» **TASK**
A verbatim reproduction of the following listing is required; omit the pictures.

» **SOURCE DATA**
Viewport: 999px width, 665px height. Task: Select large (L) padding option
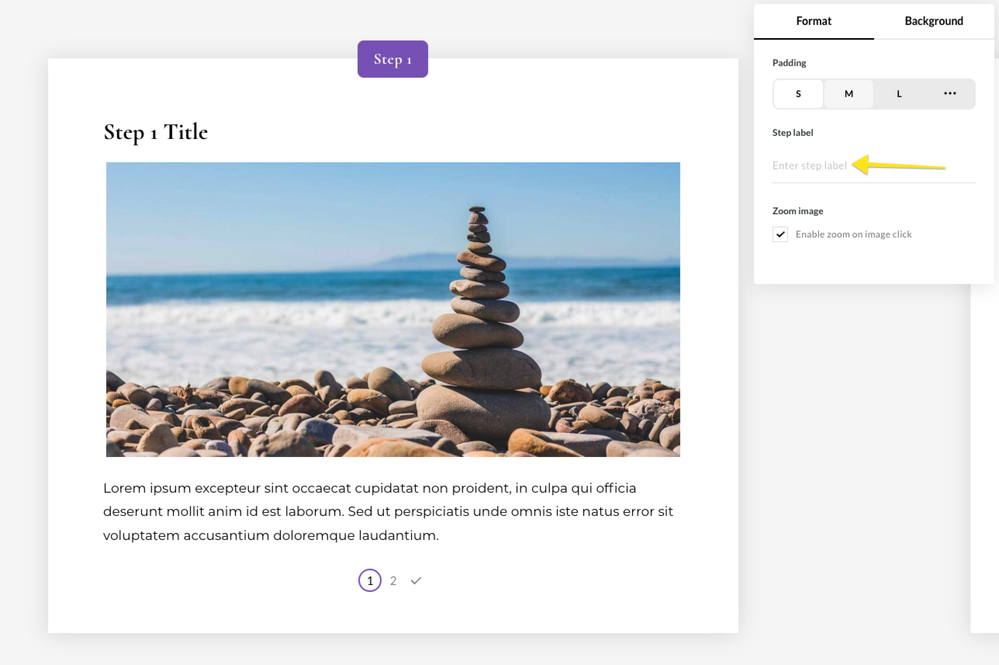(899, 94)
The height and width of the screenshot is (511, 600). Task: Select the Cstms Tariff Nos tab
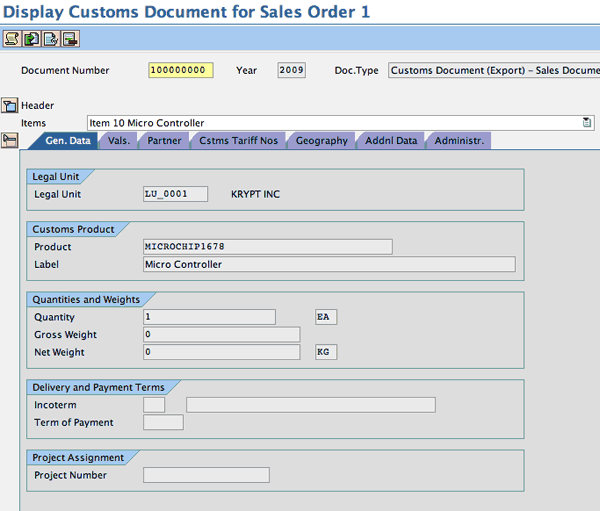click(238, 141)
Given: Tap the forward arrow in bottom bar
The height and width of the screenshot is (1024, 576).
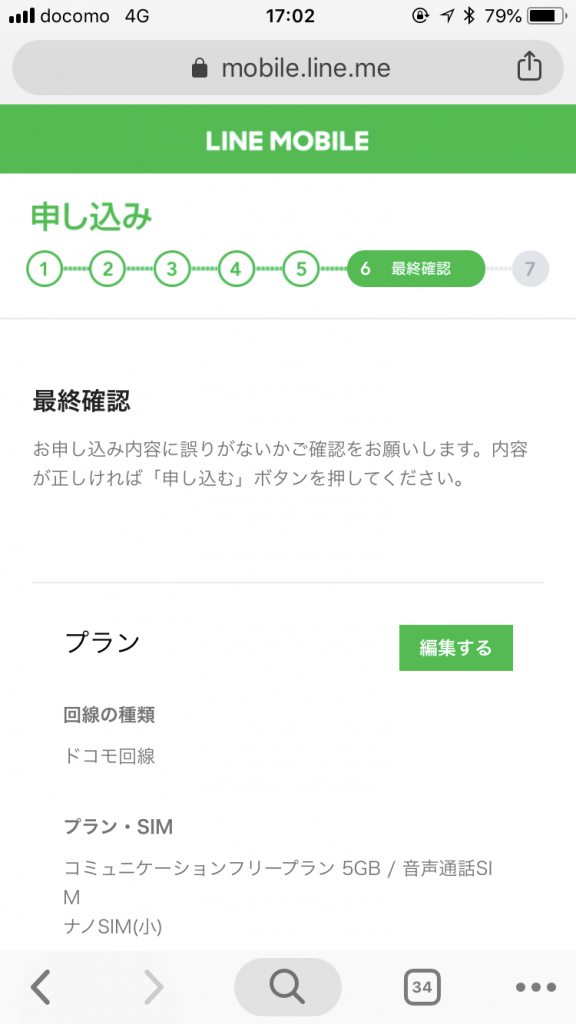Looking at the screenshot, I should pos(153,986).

» **EXERCISE OUTPUT**
Viewport: 999px width, 665px height. Task: Select large (L) padding option
(899, 94)
The height and width of the screenshot is (511, 600). Task: Select the Cstms Tariff Nos tab
click(238, 141)
Given: Tap the forward arrow in bottom bar
The height and width of the screenshot is (1024, 576).
Looking at the screenshot, I should pos(153,986).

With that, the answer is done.